■ Source data:
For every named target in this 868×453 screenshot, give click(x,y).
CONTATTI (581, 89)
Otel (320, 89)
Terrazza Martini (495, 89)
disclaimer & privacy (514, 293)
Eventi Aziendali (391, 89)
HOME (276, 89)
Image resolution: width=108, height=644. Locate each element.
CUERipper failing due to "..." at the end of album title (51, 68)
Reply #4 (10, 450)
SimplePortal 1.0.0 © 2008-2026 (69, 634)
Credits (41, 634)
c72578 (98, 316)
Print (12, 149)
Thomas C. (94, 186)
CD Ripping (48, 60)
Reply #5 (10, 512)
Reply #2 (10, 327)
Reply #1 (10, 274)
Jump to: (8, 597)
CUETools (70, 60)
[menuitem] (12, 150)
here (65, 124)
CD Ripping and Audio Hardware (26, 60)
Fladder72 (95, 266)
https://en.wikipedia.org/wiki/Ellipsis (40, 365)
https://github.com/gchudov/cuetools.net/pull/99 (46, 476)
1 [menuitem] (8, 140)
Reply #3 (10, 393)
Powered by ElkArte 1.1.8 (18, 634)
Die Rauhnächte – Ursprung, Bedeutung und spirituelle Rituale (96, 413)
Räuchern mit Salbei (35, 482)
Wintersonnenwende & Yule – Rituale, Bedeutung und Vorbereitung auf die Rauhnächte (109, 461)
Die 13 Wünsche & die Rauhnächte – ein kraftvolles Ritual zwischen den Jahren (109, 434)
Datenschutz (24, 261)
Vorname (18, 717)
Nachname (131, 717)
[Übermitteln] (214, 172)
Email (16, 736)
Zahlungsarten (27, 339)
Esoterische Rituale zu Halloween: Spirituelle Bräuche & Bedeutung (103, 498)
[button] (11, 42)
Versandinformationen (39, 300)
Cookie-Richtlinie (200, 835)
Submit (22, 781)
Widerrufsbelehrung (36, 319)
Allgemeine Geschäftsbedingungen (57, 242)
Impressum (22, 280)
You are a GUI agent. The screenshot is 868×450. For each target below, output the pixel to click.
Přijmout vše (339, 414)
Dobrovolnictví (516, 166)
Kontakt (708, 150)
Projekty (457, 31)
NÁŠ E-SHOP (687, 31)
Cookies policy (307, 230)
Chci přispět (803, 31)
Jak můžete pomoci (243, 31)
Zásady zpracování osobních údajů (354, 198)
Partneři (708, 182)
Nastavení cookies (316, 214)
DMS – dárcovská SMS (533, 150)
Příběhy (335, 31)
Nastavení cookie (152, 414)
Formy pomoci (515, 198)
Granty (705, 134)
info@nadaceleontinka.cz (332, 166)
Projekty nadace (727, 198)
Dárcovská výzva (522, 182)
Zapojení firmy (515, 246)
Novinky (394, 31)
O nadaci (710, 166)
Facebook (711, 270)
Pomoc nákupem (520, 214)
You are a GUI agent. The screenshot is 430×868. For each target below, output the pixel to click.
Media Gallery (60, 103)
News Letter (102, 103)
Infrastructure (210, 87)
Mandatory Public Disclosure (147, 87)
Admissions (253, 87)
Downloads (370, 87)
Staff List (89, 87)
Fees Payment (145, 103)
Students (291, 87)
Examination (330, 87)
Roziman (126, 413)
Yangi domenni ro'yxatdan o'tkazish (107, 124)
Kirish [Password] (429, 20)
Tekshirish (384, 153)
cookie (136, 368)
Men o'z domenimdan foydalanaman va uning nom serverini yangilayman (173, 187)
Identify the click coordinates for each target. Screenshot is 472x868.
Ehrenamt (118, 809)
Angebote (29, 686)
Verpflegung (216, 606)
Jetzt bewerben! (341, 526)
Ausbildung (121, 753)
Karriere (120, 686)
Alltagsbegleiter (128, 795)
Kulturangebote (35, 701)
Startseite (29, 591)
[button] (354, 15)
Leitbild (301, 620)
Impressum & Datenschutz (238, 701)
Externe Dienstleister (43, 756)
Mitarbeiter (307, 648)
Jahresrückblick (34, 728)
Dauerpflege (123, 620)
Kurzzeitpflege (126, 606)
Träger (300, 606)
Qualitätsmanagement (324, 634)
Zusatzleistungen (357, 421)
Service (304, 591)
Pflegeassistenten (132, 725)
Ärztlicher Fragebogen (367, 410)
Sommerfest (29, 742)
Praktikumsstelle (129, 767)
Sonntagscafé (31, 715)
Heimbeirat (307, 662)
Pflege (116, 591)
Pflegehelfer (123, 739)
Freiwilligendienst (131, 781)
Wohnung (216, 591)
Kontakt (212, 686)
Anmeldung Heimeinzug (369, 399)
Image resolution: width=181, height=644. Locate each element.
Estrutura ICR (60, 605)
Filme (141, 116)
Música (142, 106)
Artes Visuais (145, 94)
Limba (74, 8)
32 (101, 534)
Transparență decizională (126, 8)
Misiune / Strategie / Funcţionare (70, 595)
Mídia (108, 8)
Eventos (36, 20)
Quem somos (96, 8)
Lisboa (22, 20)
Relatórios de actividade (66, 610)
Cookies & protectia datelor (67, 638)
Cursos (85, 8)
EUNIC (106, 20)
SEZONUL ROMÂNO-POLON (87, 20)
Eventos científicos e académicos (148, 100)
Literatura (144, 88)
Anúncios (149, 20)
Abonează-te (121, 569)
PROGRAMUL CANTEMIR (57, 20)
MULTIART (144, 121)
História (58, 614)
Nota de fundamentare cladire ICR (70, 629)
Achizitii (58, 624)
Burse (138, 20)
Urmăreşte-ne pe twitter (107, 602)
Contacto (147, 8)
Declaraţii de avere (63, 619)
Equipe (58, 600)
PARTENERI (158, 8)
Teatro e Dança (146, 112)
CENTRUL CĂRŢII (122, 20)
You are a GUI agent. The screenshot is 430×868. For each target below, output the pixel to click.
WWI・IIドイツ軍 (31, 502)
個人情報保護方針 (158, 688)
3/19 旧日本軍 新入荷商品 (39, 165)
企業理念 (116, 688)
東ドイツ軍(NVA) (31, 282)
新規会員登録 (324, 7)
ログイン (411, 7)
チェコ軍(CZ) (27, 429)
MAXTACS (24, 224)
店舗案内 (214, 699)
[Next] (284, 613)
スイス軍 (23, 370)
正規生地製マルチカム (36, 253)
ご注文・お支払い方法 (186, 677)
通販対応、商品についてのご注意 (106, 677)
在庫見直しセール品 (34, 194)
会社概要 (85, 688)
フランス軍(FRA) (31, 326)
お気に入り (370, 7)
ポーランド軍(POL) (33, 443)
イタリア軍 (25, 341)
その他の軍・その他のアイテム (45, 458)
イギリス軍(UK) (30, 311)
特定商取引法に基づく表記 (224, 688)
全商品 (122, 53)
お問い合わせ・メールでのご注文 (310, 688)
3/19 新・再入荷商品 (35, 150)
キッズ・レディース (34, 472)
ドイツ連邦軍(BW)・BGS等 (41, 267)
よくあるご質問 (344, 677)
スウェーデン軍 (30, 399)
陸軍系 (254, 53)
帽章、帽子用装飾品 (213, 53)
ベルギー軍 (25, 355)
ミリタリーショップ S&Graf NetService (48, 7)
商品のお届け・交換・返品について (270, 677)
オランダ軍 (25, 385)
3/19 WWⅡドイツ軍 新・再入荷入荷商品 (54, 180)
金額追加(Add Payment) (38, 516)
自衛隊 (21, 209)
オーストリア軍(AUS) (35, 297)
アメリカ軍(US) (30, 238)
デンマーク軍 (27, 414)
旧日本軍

■ Exercise task: Format every item above as a JSON array of strings, with one string per line and blank lines omitted.

■ The response:
[
  "For every named target in this 868×453 screenshot, give click(x,y).",
  "CONTATTI (581, 89)",
  "Otel (320, 89)",
  "Terrazza Martini (495, 89)",
  "disclaimer & privacy (514, 293)",
  "Eventi Aziendali (391, 89)",
  "HOME (276, 89)",
  "Image resolution: width=108, height=644. Locate each element.",
  "CUERipper failing due to \"...\" at the end of album title (51, 68)",
  "Reply #4 (10, 450)",
  "SimplePortal 1.0.0 © 2008-2026 (69, 634)",
  "Credits (41, 634)",
  "c72578 (98, 316)",
  "Print (12, 149)",
  "Thomas C. (94, 186)",
  "CD Ripping (48, 60)",
  "Reply #5 (10, 512)",
  "Reply #2 (10, 327)",
  "Reply #1 (10, 274)",
  "Jump to: (8, 597)",
  "CUETools (70, 60)",
  "[menuitem] (12, 150)",
  "here (65, 124)",
  "CD Ripping and Audio Hardware (26, 60)",
  "Fladder72 (95, 266)",
  "https://en.wikipedia.org/wiki/Ellipsis (40, 365)",
  "https://github.com/gchudov/cuetools.net/pull/99 (46, 476)",
  "1 [menuitem] (8, 140)",
  "Reply #3 (10, 393)",
  "Powered by ElkArte 1.1.8 (18, 634)",
  "Die Rauhnächte – Ursprung, Bedeutung und spirituelle Rituale (96, 413)",
  "Räuchern mit Salbei (35, 482)",
  "Wintersonnenwende & Yule – Rituale, Bedeutung und Vorbereitung auf die Rauhnächte (109, 461)",
  "Die 13 Wünsche & die Rauhnächte – ein kraftvolles Ritual zwischen den Jahren (109, 434)",
  "Datenschutz (24, 261)",
  "Vorname (18, 717)",
  "Nachname (131, 717)",
  "[Übermitteln] (214, 172)",
  "Email (16, 736)",
  "Zahlungsarten (27, 339)",
  "Esoterische Rituale zu Halloween: Spirituelle Bräuche & Bedeutung (103, 498)",
  "[button] (11, 42)",
  "Versandinformationen (39, 300)",
  "Cookie-Richtlinie (200, 835)",
  "Submit (22, 781)",
  "Widerrufsbelehrung (36, 319)",
  "Allgemeine Geschäftsbedingungen (57, 242)",
  "Impressum (22, 280)",
  "You are a GUI agent. The screenshot is 868×450. For each target below, output the pixel to click.",
  "Přijmout vše (339, 414)",
  "Dobrovolnictví (516, 166)",
  "Kontakt (708, 150)",
  "Projekty (457, 31)",
  "NÁŠ E-SHOP (687, 31)",
  "Cookies policy (307, 230)",
  "Chci přispět (803, 31)",
  "Jak můžete pomoci (243, 31)",
  "Zásady zpracování osobních údajů (354, 198)",
  "Partneři (708, 182)",
  "Nastavení cookies (316, 214)",
  "DMS – dárcovská SMS (533, 150)",
  "Příběhy (335, 31)",
  "Nastavení cookie (152, 414)",
  "Formy pomoci (515, 198)",
  "Granty (705, 134)",
  "info@nadaceleontinka.cz (332, 166)",
  "Projekty nadace (727, 198)",
  "Dárcovská výzva (522, 182)",
  "Zapojení firmy (515, 246)",
  "Novinky (394, 31)",
  "O nadaci (710, 166)",
  "Facebook (711, 270)",
  "Pomoc nákupem (520, 214)",
  "You are a GUI agent. The screenshot is 430×868. For each target below, output the pixel to click.",
  "Media Gallery (60, 103)",
  "News Letter (102, 103)",
  "Infrastructure (210, 87)",
  "Mandatory Public Disclosure (147, 87)",
  "Admissions (253, 87)",
  "Downloads (370, 87)",
  "Staff List (89, 87)",
  "Fees Payment (145, 103)",
  "Students (291, 87)",
  "Examination (330, 87)",
  "Roziman (126, 413)",
  "Yangi domenni ro'yxatdan o'tkazish (107, 124)",
  "Kirish [Password] (429, 20)",
  "Tekshirish (384, 153)",
  "cookie (136, 368)",
  "Men o'z domenimdan foydalanaman va uning nom serverini yangilayman (173, 187)",
  "Identify the click coordinates for each target. Screenshot is 472x868.",
  "Ehrenamt (118, 809)",
  "Angebote (29, 686)",
  "Verpflegung (216, 606)",
  "Jetzt bewerben! (341, 526)",
  "Ausbildung (121, 753)",
  "Karriere (120, 686)",
  "Alltagsbegleiter (128, 795)",
  "Kulturangebote (35, 701)",
  "Startseite (29, 591)",
  "[button] (354, 15)",
  "Leitbild (301, 620)",
  "Impressum & Datenschutz (238, 701)",
  "Externe Dienstleister (43, 756)",
  "Mitarbeiter (307, 648)",
  "Jahresrückblick (34, 728)",
  "Dauerpflege (123, 620)",
  "Kurzzeitpflege (126, 606)",
  "Träger (300, 606)",
  "Qualitätsmanagement (324, 634)",
  "Zusatzleistungen (357, 421)",
  "Service (304, 591)",
  "Pflegeassistenten (132, 725)",
  "Ärztlicher Fragebogen (367, 410)",
  "Sommerfest (29, 742)",
  "Praktikumsstelle (129, 767)",
  "Sonntagscafé (31, 715)",
  "Heimbeirat (307, 662)",
  "Pflege (116, 591)",
  "Pflegehelfer (123, 739)",
  "Freiwilligendienst (131, 781)",
  "Wohnung (216, 591)",
  "Kontakt (212, 686)",
  "Anmeldung Heimeinzug (369, 399)",
  "Image resolution: width=181, height=644. Locate each element.",
  "Estrutura ICR (60, 605)",
  "Filme (141, 116)",
  "Música (142, 106)",
  "Artes Visuais (145, 94)",
  "Limba (74, 8)",
  "32 (101, 534)",
  "Transparență decizională (126, 8)",
  "Misiune / Strategie / Funcţionare (70, 595)",
  "Mídia (108, 8)",
  "Eventos (36, 20)",
  "Quem somos (96, 8)",
  "Lisboa (22, 20)",
  "Relatórios de actividade (66, 610)",
  "Cookies & protectia datelor (67, 638)",
  "Cursos (85, 8)",
  "EUNIC (106, 20)",
  "SEZONUL ROMÂNO-POLON (87, 20)",
  "Eventos científicos e académicos (148, 100)",
  "Literatura (144, 88)",
  "Anúncios (149, 20)",
  "Abonează-te (121, 569)",
  "PROGRAMUL CANTEMIR (57, 20)",
  "MULTIART (144, 121)",
  "História (58, 614)",
  "Nota de fundamentare cladire ICR (70, 629)",
  "Achizitii (58, 624)",
  "Burse (138, 20)",
  "Urmăreşte-ne pe twitter (107, 602)",
  "Contacto (147, 8)",
  "Declaraţii de avere (63, 619)",
  "Equipe (58, 600)",
  "PARTENERI (158, 8)",
  "Teatro e Dança (146, 112)",
  "CENTRUL CĂRŢII (122, 20)",
  "You are a GUI agent. The screenshot is 430×868. For each target below, output the pixel to click.",
  "WWI・IIドイツ軍 (31, 502)",
  "個人情報保護方針 (158, 688)",
  "3/19 旧日本軍 新入荷商品 (39, 165)",
  "企業理念 (116, 688)",
  "東ドイツ軍(NVA) (31, 282)",
  "新規会員登録 (324, 7)",
  "ログイン (411, 7)",
  "チェコ軍(CZ) (27, 429)",
  "MAXTACS (24, 224)",
  "店舗案内 (214, 699)",
  "[Next] (284, 613)",
  "スイス軍 (23, 370)",
  "正規生地製マルチカム (36, 253)",
  "ご注文・お支払い方法 (186, 677)",
  "通販対応、商品についてのご注意 (106, 677)",
  "在庫見直しセール品 (34, 194)",
  "会社概要 (85, 688)",
  "フランス軍(FRA) (31, 326)",
  "お気に入り (370, 7)",
  "ポーランド軍(POL) (33, 443)",
  "イタリア軍 (25, 341)",
  "その他の軍・その他のアイテム (45, 458)",
  "イギリス軍(UK) (30, 311)",
  "特定商取引法に基づく表記 (224, 688)",
  "全商品 (122, 53)",
  "お問い合わせ・メールでのご注文 (310, 688)",
  "3/19 新・再入荷商品 (35, 150)",
  "キッズ・レディース (34, 472)",
  "ドイツ連邦軍(BW)・BGS等 (41, 267)",
  "よくあるご質問 (344, 677)",
  "スウェーデン軍 (30, 399)",
  "陸軍系 (254, 53)",
  "帽章、帽子用装飾品 (213, 53)",
  "ベルギー軍 (25, 355)",
  "ミリタリーショップ S&Graf NetService (48, 7)",
  "商品のお届け・交換・返品について (270, 677)",
  "オランダ軍 (25, 385)",
  "3/19 WWⅡドイツ軍 新・再入荷入荷商品 (54, 180)",
  "金額追加(Add Payment) (38, 516)",
  "自衛隊 (21, 209)",
  "オーストリア軍(AUS) (35, 297)",
  "アメリカ軍(US) (30, 238)",
  "デンマーク軍 (27, 414)",
  "旧日本軍"
]